Corporate innovation, q-theory of investment, behavioral finance
Using Patent Capital to Estimate Tobin's q
I construct a new proxy for Tobin's q that incorporates the replacement cost of patent capital. This proxy, which I call patent q, explains up to 62% more variation in investment than other proxies for q. Furthermore, investment is more sensitive to patent q than to other proxies for q. Although investment is predicted more accurately by, and is more sensitive to, patent q, controlling for patent q leads to relatively higher, not lower, cash flow coefficients. All results are stronger in subsamples with more patent capital. Overall, patent q strengthens the historically weak investment-q relation.
Small Innovators: No Risk, No Return (with Noah Stoffman and M. Deniz Yavuz)

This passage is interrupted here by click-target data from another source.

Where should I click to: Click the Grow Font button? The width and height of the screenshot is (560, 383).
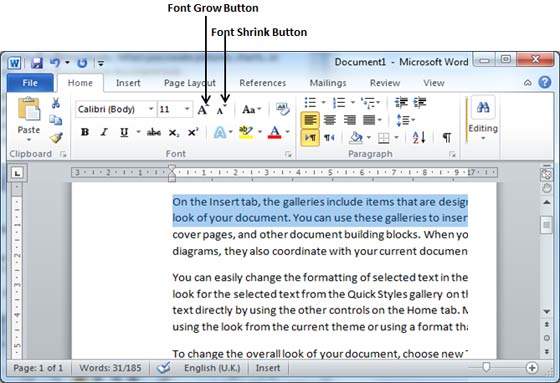203,110
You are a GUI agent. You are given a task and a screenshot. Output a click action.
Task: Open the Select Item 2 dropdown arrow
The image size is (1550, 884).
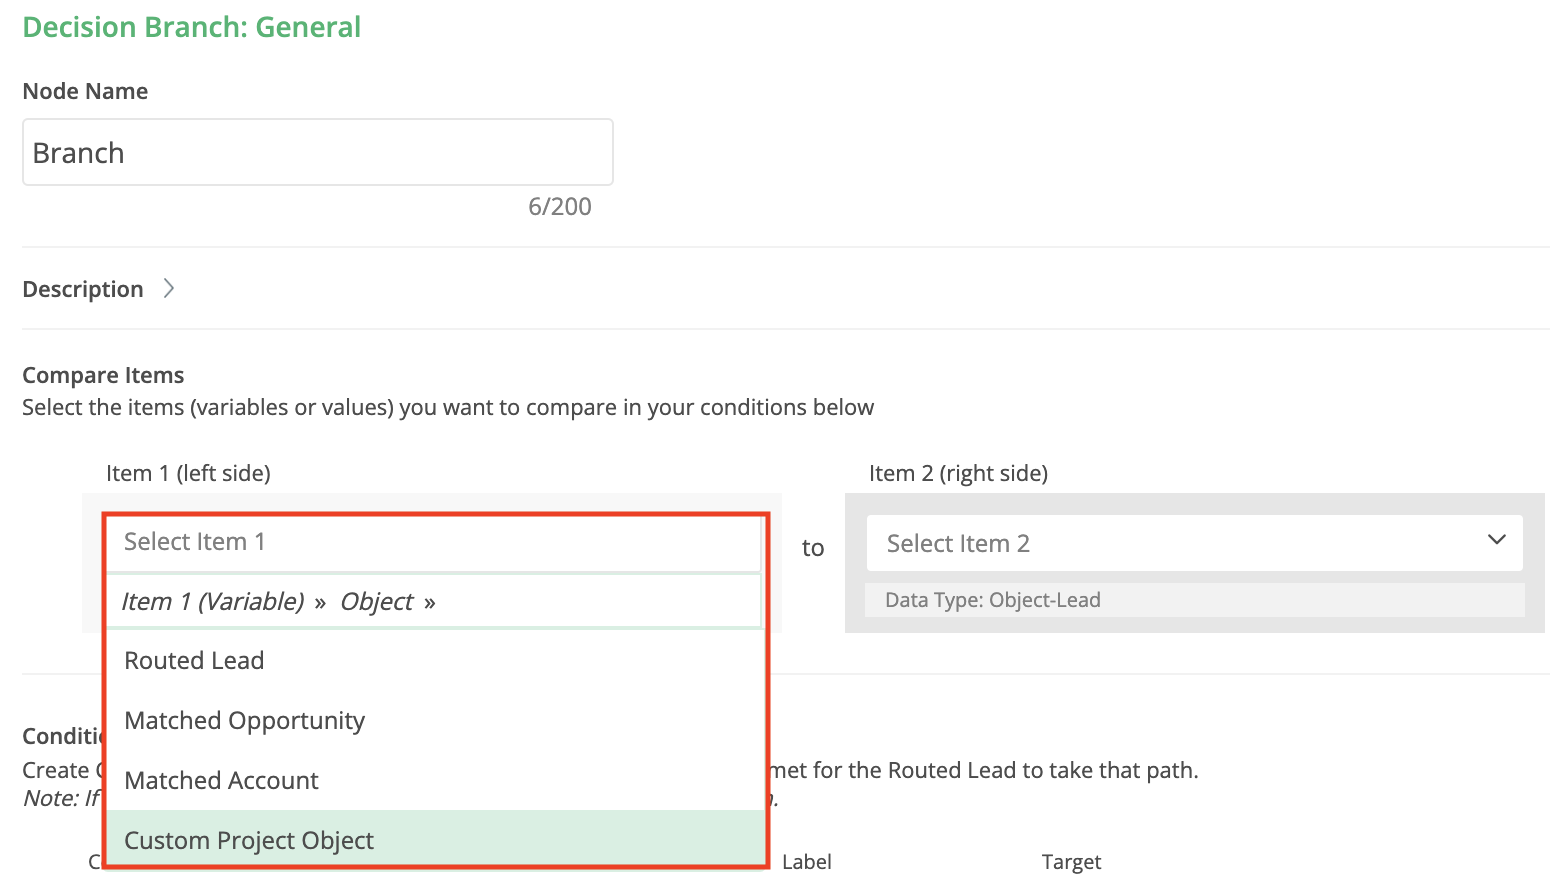(1496, 540)
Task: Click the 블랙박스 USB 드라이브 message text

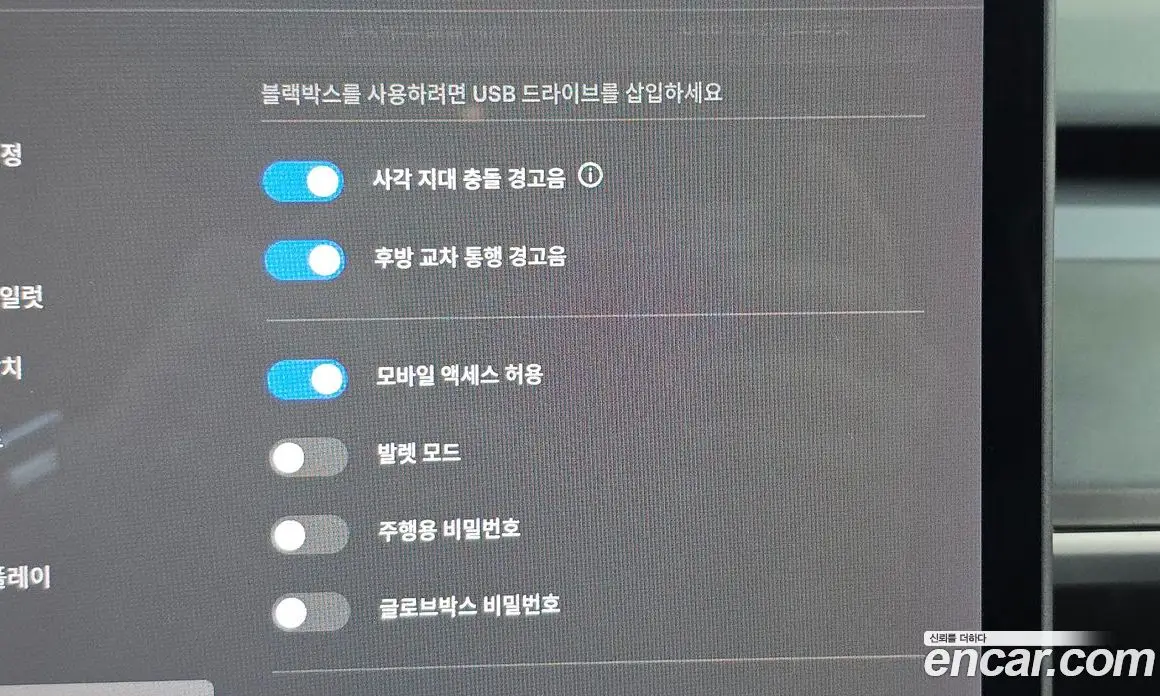Action: click(x=491, y=93)
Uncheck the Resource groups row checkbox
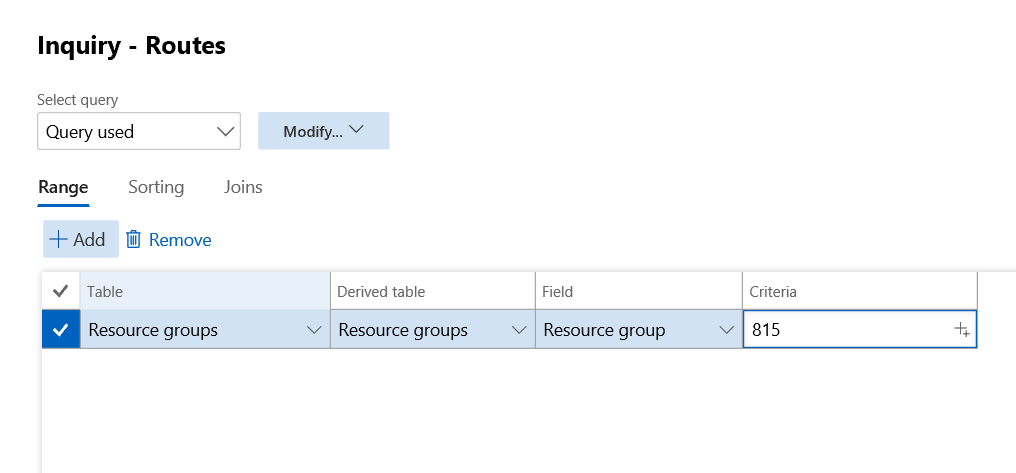This screenshot has height=473, width=1016. [x=60, y=330]
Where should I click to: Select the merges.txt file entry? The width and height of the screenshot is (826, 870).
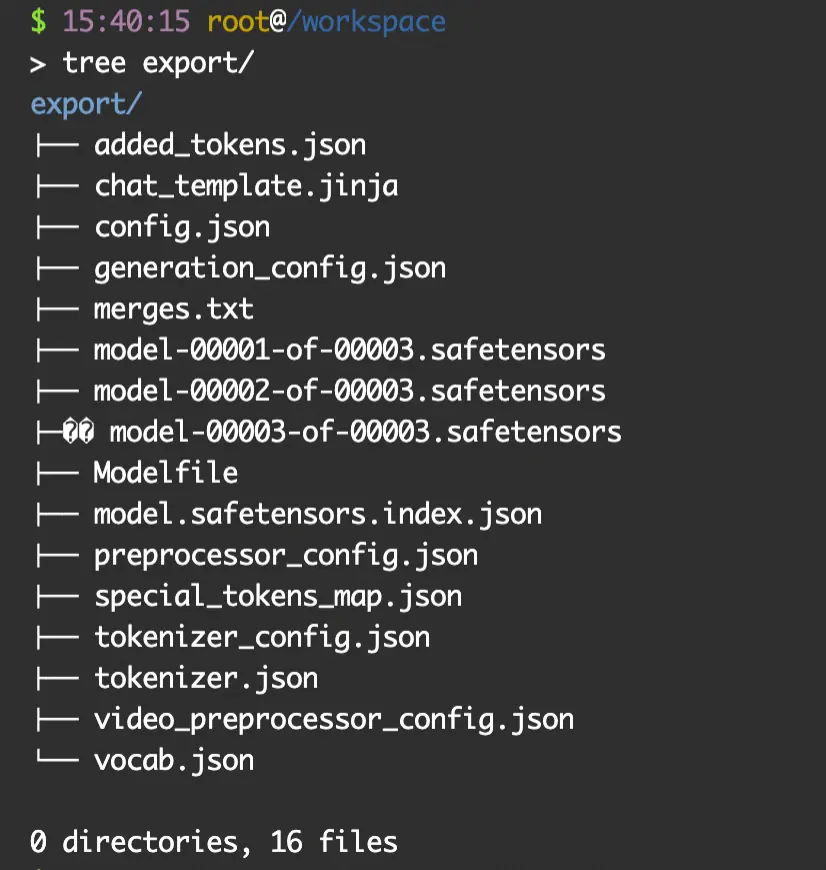pos(174,309)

We show that the disclosure of patent grants by small, innovative firms is associated with higher long-term returns. We provide robust evidence that this relation is driven by risk, not underpricing. Our results are consistent with small innovators being risky due to their reliance on external parties for commercializing their patents. Specifically, we find that the returns of small innovators increase with financial constraints and reliance on strategic alliances. The higher cost of equity among small innovators has implications for their investment, growth, and capital structure decisions.
Price-Path Convexity, Extrapolation, and Short-Horizon Return Predictability (with Zhi Da and Huseyin Gulen)
The curvature of intramonth stock price paths, which is distinct from cumulative return over the same period, contains significant additional return predictive power. In the cross section, stocks with the least convex price paths subsequently outperform stocks with the most convex price paths. This effect ranges from 1.34% to 1.53% per month and is not driven by small stocks, the bid-ask bounce, or other short-term return predictors. We find similar results in different time periods, in non-US G7 countries, and even at the aggregate market level. We argue that price-path convexity uniquely captures investor over-extrapolation of recent price changes. Therefore, our results provide broad evidence that extrapolative expectations are an important contributor to short-horizon return predictability.